Etats-Unis : Interdiction d’entrée de ressortissants de douze pays
Les ressortissants d’Afghanistan, de Birmanie, du Tchad, du Congo-Brazzaville, de Guinée équatoriale, d’Érythrée, d’Haïti, de l’Iran, de la Libye, de la Somalie, du Soudan et du Yémen auront à partir du 9 juin l’interdiction d’entrer aux États-Unis pour « protéger » le pays de « terroristes étrangers« . Donald Trump justifie ce nouveau « travel ban » par la récente attaque dans le Colorado.
C’est le retour du « travel ban« . Donald Trump a interdit aux ressortissants de 12 pays l’entrée aux États-Unis pour « protéger » le pays de « terroristes étrangers », selon un document publié mercredi 4 juin par la Maison Blanche. Un « travel ban » qui rappelle son premier mandat et qu’il a justifié par la récente attaque dans le Colorado.

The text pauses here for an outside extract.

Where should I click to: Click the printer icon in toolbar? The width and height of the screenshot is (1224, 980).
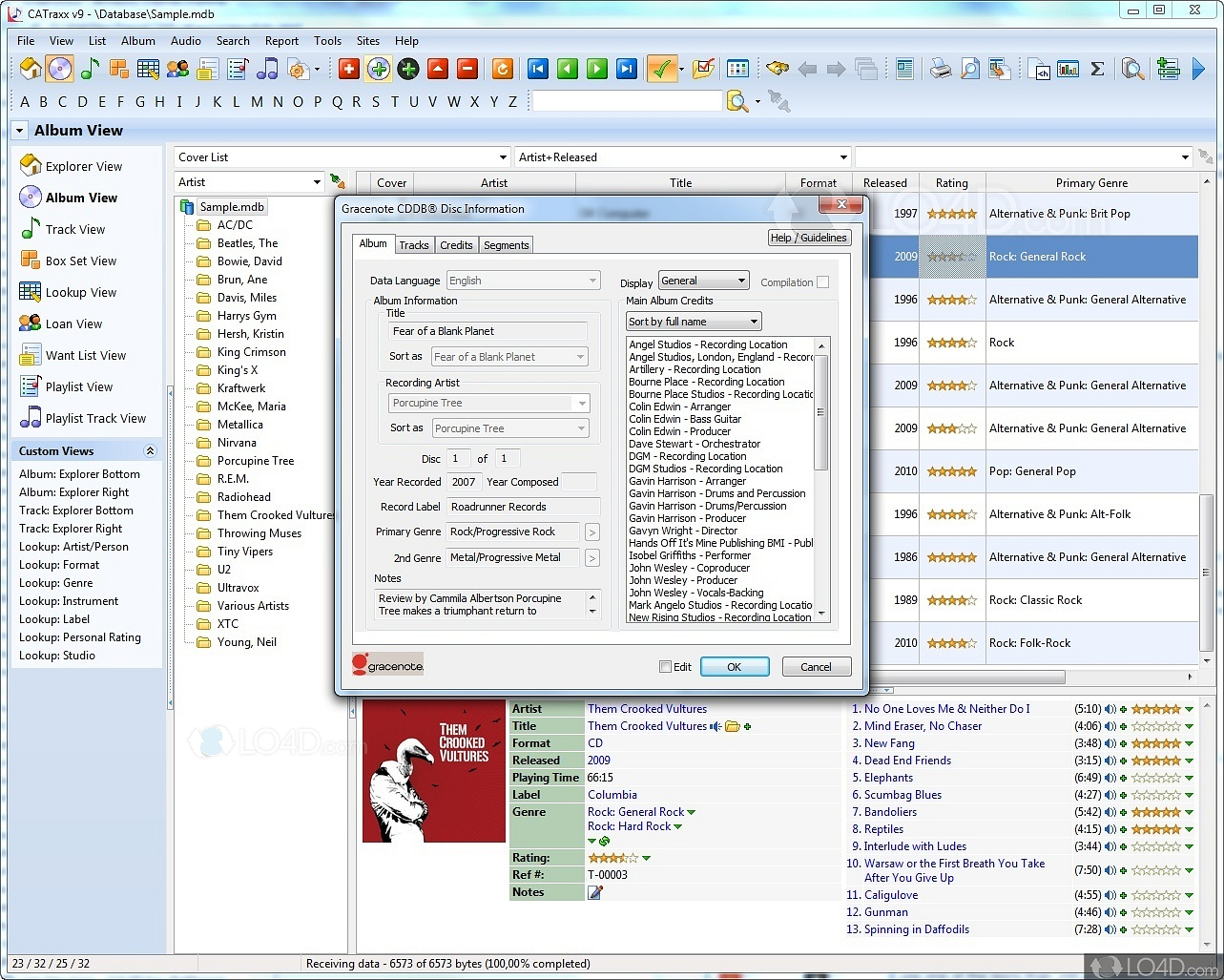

Cette interdiction, qui sera effective le 9 juin, s’applique à l’Afghanistan, la Birmanie, le Tchad, le Congo-Brazzaville, la Guinée équatoriale, l’Érythrée, Haïti, l’Iran, la Libye, la Somalie, le Soudan et le Yémen. Sept autres pays sont par ailleurs visés par des restrictions : le Burundi, Cuba, le Laos, le Sierra Leone, le Togo, le Turkménistan et le Venezuela.
L’exécutif américain, qui mène une politique anti-immigration très agressive, explique la présence des pays sur cette liste par l’absence d’administrations efficaces ; la tendance des ressortissants de certains pays à rester aux États-Unis après l’expiration de leurs visa ; et dans le cas de l’Iran, par le soutien au « terrorisme« .
Des exceptions sont prévues pour les détenteurs de certains visas et pour des personnes dont le voyage aux États-Unis « sert l’intérêt national ». Les footballeurs participant à la Coupe du monde de 2026, qui se déroulera aux États-Unis, au Mexique et au Canada, ainsi que les athlètes des Jeux olympiques de Los Angeles (2028) ne seront pas concernés par les restrictions.